Entries shown »
+--

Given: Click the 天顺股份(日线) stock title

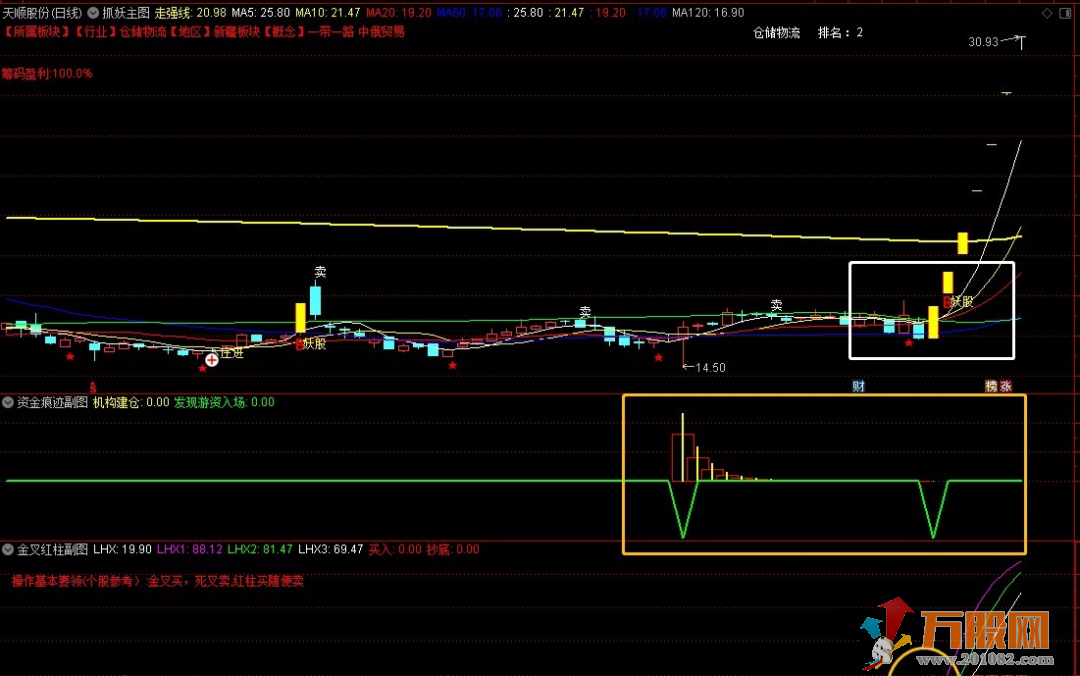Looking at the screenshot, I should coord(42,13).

+--

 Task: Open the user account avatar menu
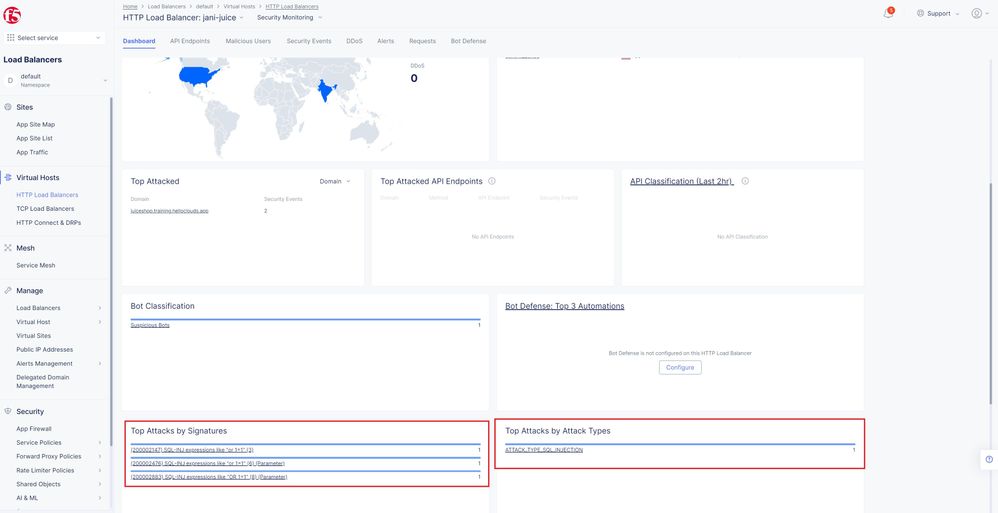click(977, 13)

+--

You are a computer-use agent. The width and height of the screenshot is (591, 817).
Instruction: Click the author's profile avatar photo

+--

Activity » From the material above, copy exactly the lines between the line holding "You are a computer-use" and the line holding "Instruction: Click the", inclusive, and only those.

Result below »
You are a computer-use agent. The width and height of the screenshot is (591, 817).
Instruction: Click the author's profile avatar photo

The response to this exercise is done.